Olga Turok - Pottery
Olga is both a wheel thrower and hand builder, it’s like being ambidextrous. While each method requires a completely different skill set, they inform each other technically and artistically. She has had her hands in clay for over 40 years so she speaks the language of ‘clay’.
Her basement studio is a clean concise space chock full of her pieces finished and in progress with space left over for new ideas.
Originally from Czechoslovakia, now the Czech Republic, she came to Canada 50 years ago to help her aging father and ended up staying. Olga joined the Abertheau Potters Guild at their beginning in 1975 and has been a member ever since. Her first pottery class was with renowned Sam Kwan. Over the years she has fanned out to be involved with 3 different groups that accommodate her 3 different firing methods.

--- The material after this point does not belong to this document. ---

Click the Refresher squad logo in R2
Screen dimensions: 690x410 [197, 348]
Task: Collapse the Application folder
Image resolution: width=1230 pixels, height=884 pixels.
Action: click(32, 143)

She fires her hand built sculptural and vegetable and seed pod pieces in a hard wood sawdust kiln up on her land near the Cariboo in central BC . These highly burnished ‘black pots’ are low fired once to remove the moisture from the clay then packed with sawdust and any other vegetation, orange or banana peels, bits of sticks or leaves and left to slow fire in her hand made brick kiln. There is lots to experiment with and it is all fairly unpredictable which is what she loves about it.

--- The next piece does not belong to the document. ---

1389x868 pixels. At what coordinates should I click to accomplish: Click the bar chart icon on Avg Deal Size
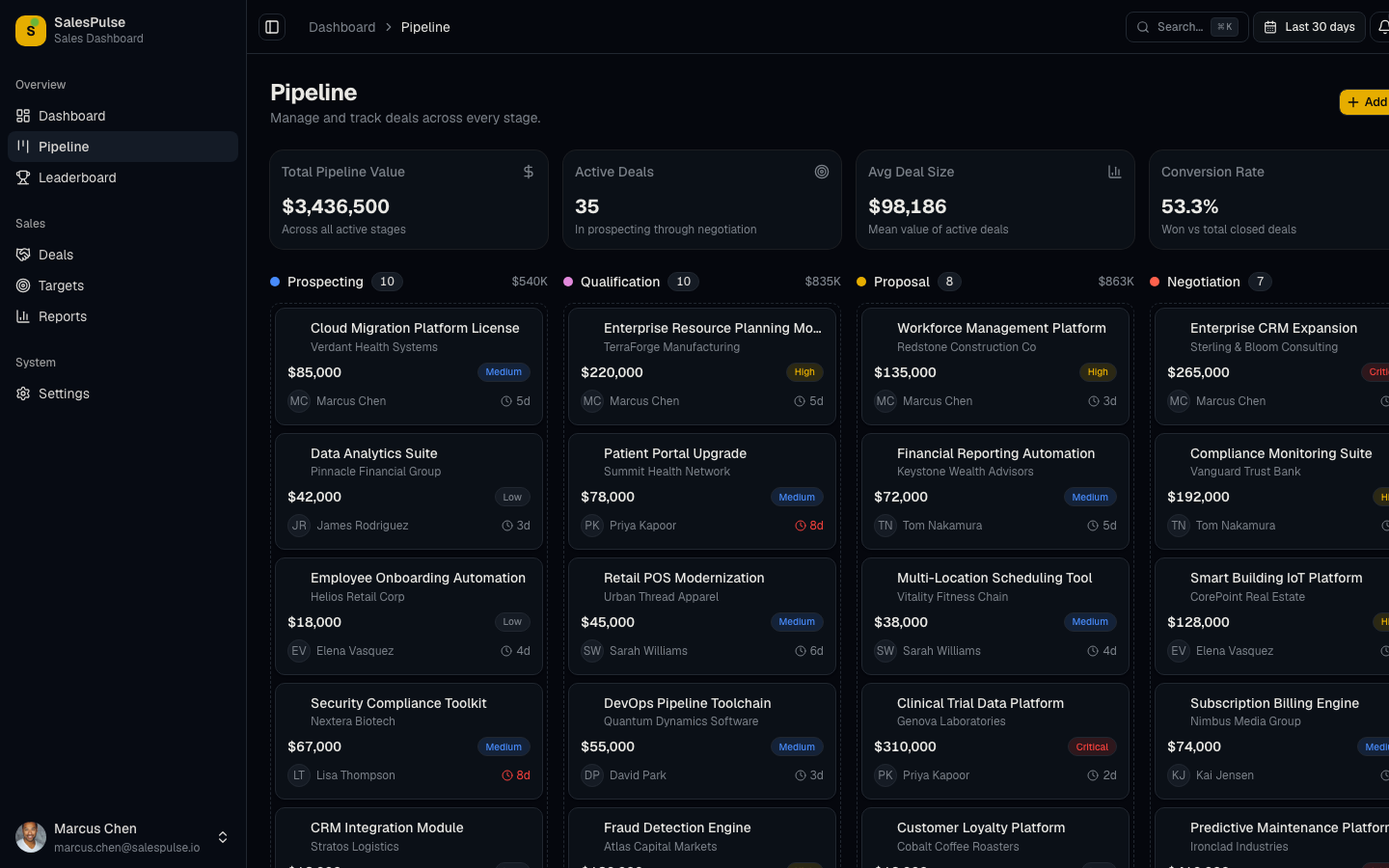(1115, 171)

She salt glazes some of her functional wares at the Shadbolt Centre in Burnaby. This is an old technique where during the firing salt is injected into the hot wood fired kiln. The sodium mixes with the the fly ash to create a vapour that creates a strong unique glaze. Each piece fires a bit differently depending where it is placed in the kiln.
She does reduction firing up in Whistler with a group that has been firing together for years. All in all she is part of a very active and long standing group of fellow potters which she cherishes.

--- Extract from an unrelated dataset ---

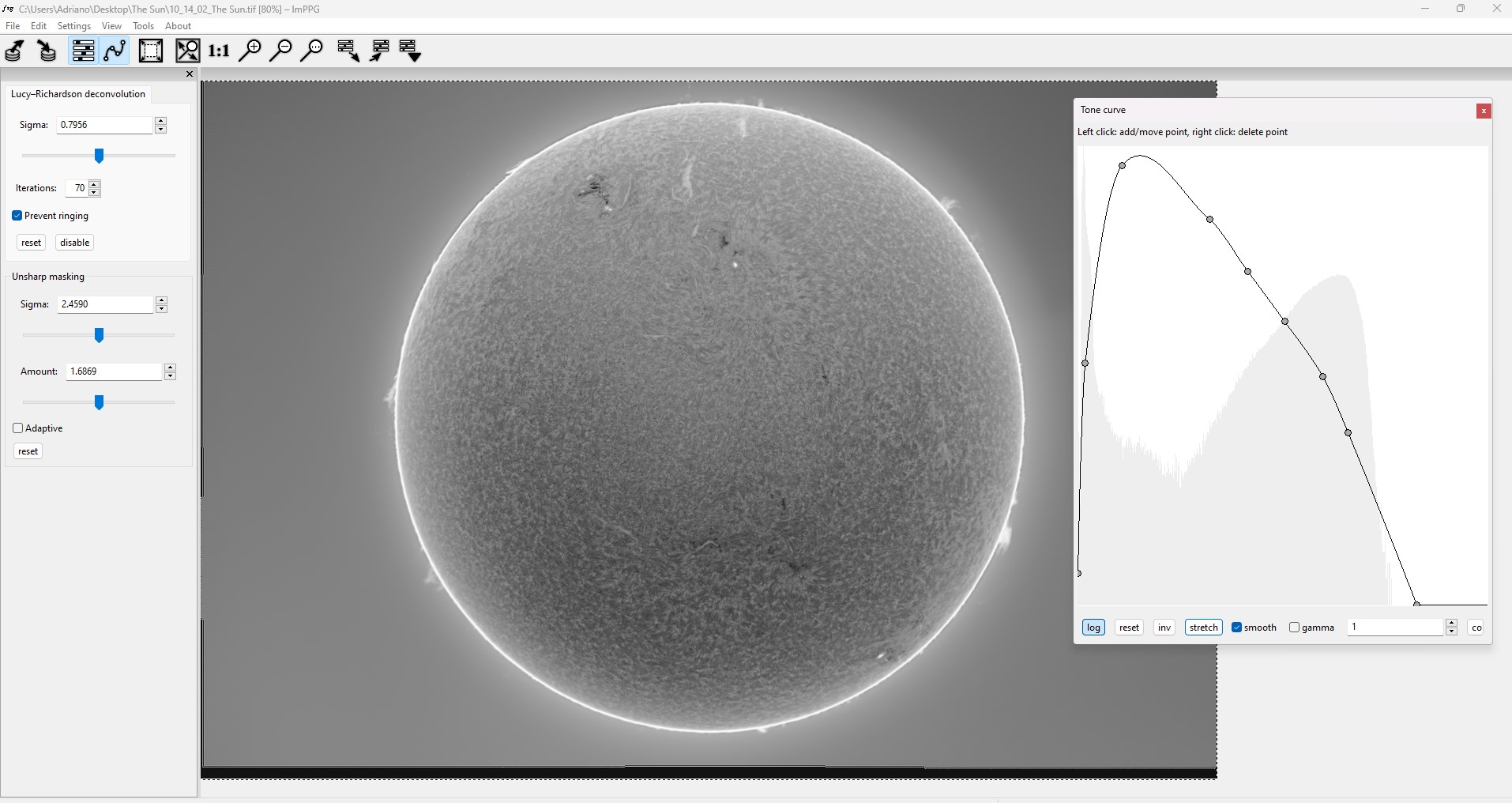Viewport: 1512px width, 803px height.
Task: Zoom in on the solar image
Action: (x=250, y=51)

She still enjoys making functional ware on her wheel but is slowly moving on, as artists tend to do, to more sculptural work .
It’s the sculpting of seed pods that excites her these days. She creates these organic forms by studying their exquisite details and then she renders them into clay sculpting them looking carefully for their wonder within. When they are leather hard, almost dry, she takes out her little basket of semi precious tumbled smooth stones. Finding just the right on to fit the contours of the dips and rises, she rubs the clay smooth as velvet creating a very beautiful, very smooth matte finish. Now they are ready for her sawdust firing.
As I leave this catches my eye, 2 fish swimming in between golden seaweed or streams of sunlight.
Her water colours are memories of where she grew up in Czechoslovakia. They are rustic and comforting even to one who has never been there here.
Olga has been potting for so long, she has become one with her narratives and her medium. Her simple and clear work stand on to the depth of her stories. This invites and allows one onto a great sense of contemplation and admiration for her skill. Each piece isn’t just holding form or function, it holds years of musings and knowings.